Von Jochen Miche 18.06.2006, 21:27

Schneidlingen/MZ. - So ganz schlecht muss der Draht nach oben tatsächlich nicht sein. Denn die auf das Jahr 1264 zurückgehende mildtätige Klusstiftung ist eine kleine, aber feine kirchliche Einrichtung, die die Krisen der Zeit halbwegs ohne Blessuren überstanden hat. Ihre Bescheidenheit rettete sie oft genug vor Nachstellungen und Begehrlichkeiten - unter Napoleon, der sich schwer an Kirchenbesitz vergriff, nicht anders als unter DDR-Bedingungen.

Ursprünglich wurden an dieser Stelle Männer der Kirche (die im frühen Mittelalter noch keinen Lohn für ihre Arbeit erhielten, sondern wie Jesus Christus auf milde Gaben angewiesen waren) verköstigt und behandelt, später entstand ein Hospital, an das heute noch die Adresse der Stiftung erinnert: Hospitalstraße. Schließlich wurde hier ein Altenpflegeheim eingerichtet, das 1962 geschlossen wurde.

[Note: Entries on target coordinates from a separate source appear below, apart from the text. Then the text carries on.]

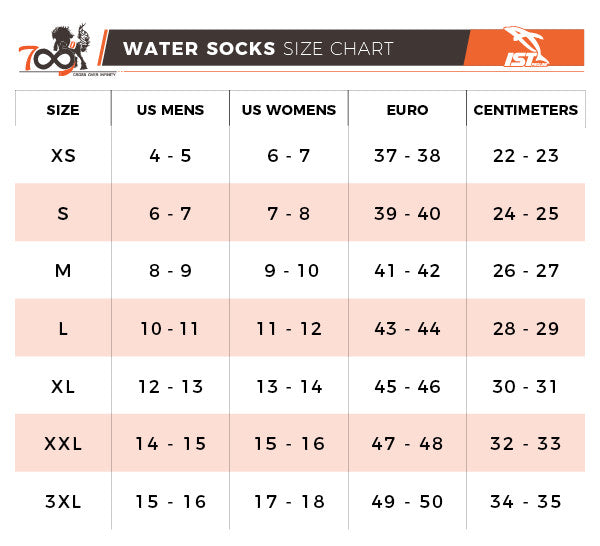Select the US WOMENS column header
This screenshot has width=600, height=546.
coord(289,110)
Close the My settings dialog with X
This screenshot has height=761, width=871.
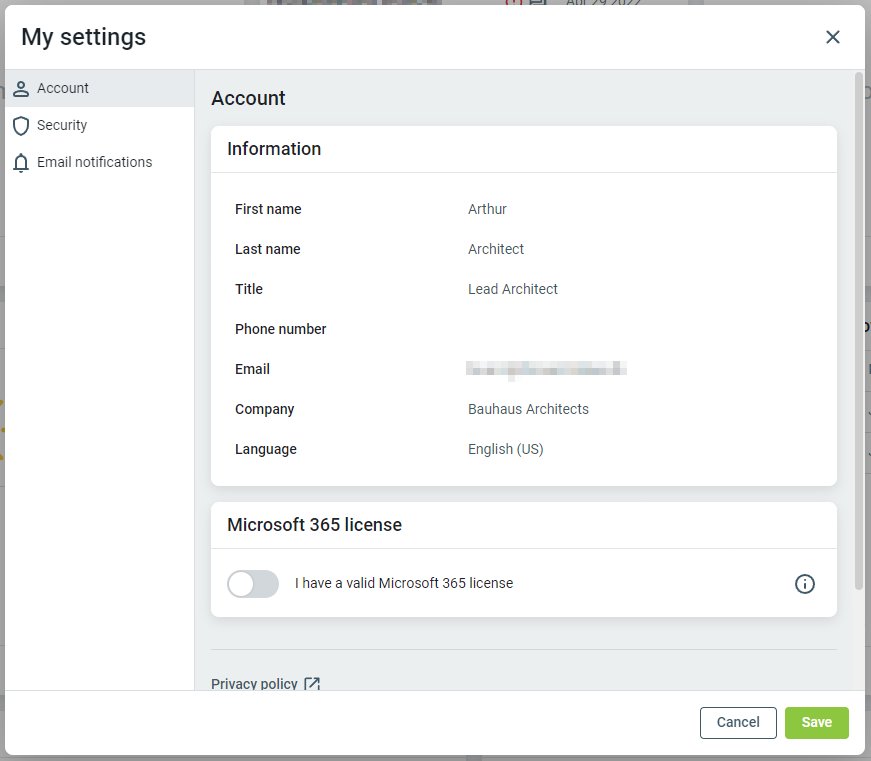(x=832, y=37)
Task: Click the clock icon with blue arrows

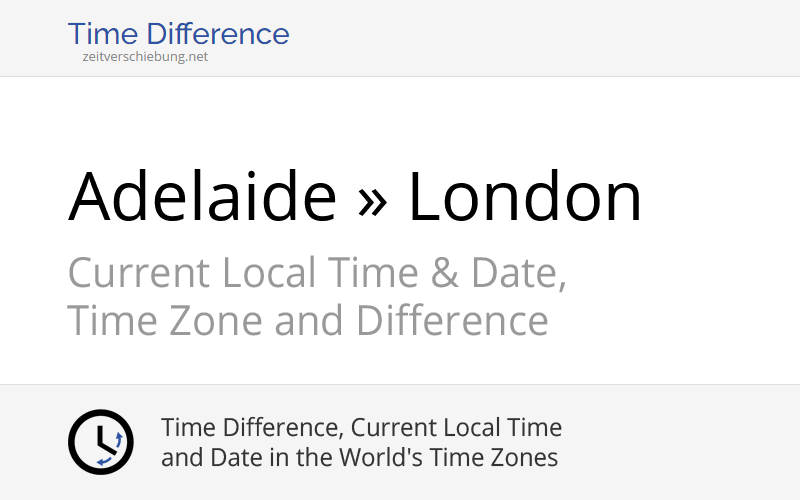Action: coord(101,442)
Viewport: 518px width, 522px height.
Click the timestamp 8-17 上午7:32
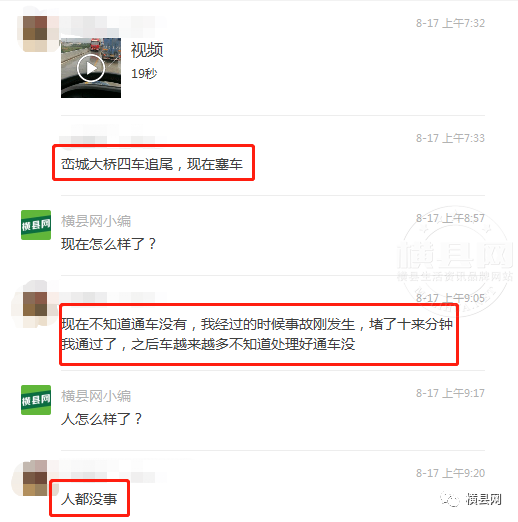pyautogui.click(x=450, y=23)
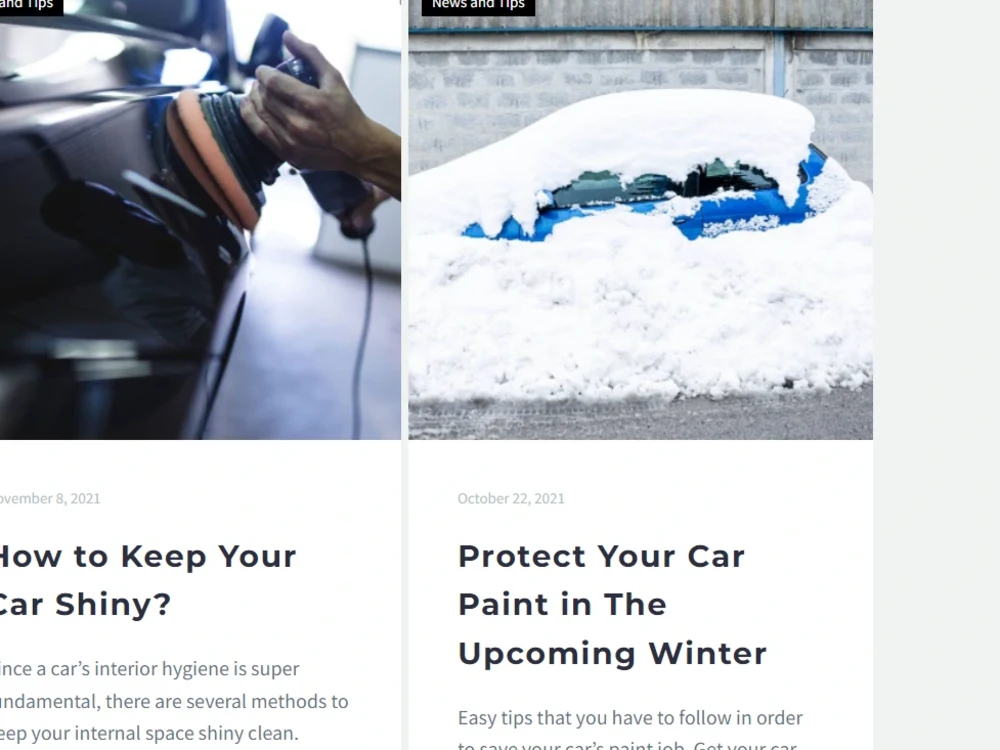The image size is (1000, 750).
Task: Click the word "Winter" in the headline
Action: [x=707, y=654]
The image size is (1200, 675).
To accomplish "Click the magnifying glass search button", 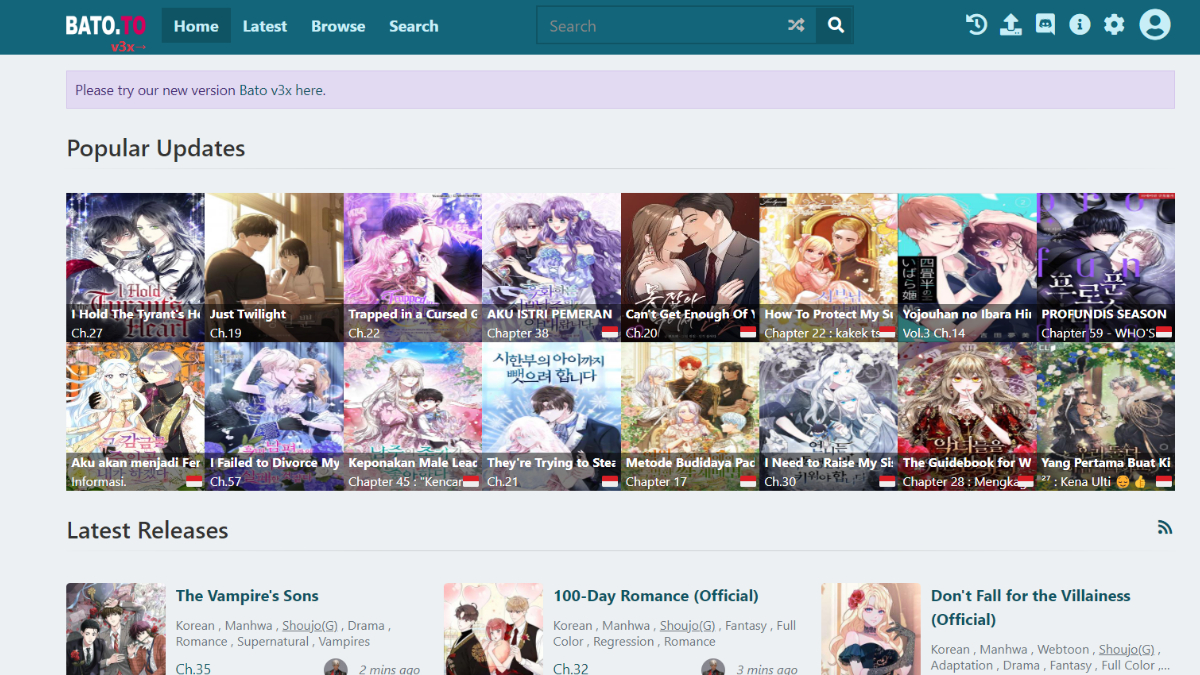I will pos(835,26).
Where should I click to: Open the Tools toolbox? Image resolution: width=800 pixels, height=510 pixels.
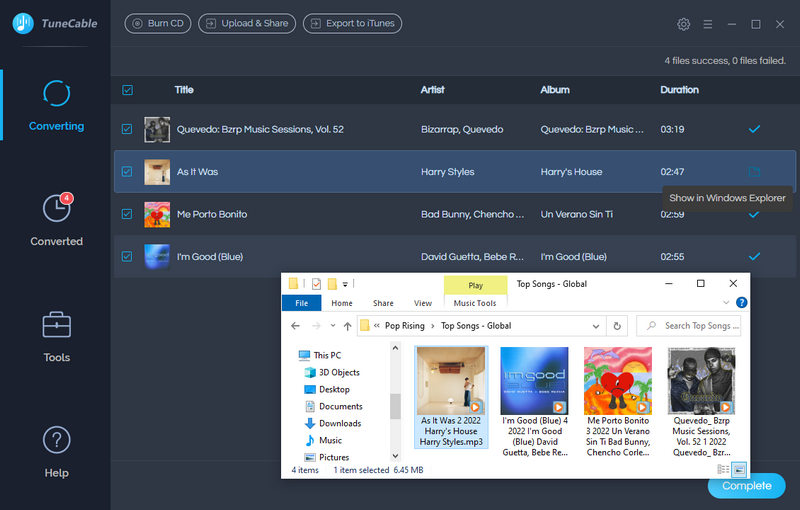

Fortan fanden hier Menschen mit geistiger Behinderung ein liebevolles Zuhause. Dass es liebevoll sein muss - christlichen Einrichtungen ging insbesondere zu DDR-Zeiten der Ruf besonders aufopferungsvoll arbeitenden Personals voraus - zeigt sich neben anderem an der Treue vieler Bewohner, die oft ihr Leben lang hier blieben. Helen Han bedankte sich in einer kurzen Rede zum Sommerfest bei drei der hier lebenden 65 Menschen; die drei leben bereits seit 40 Jahren hier.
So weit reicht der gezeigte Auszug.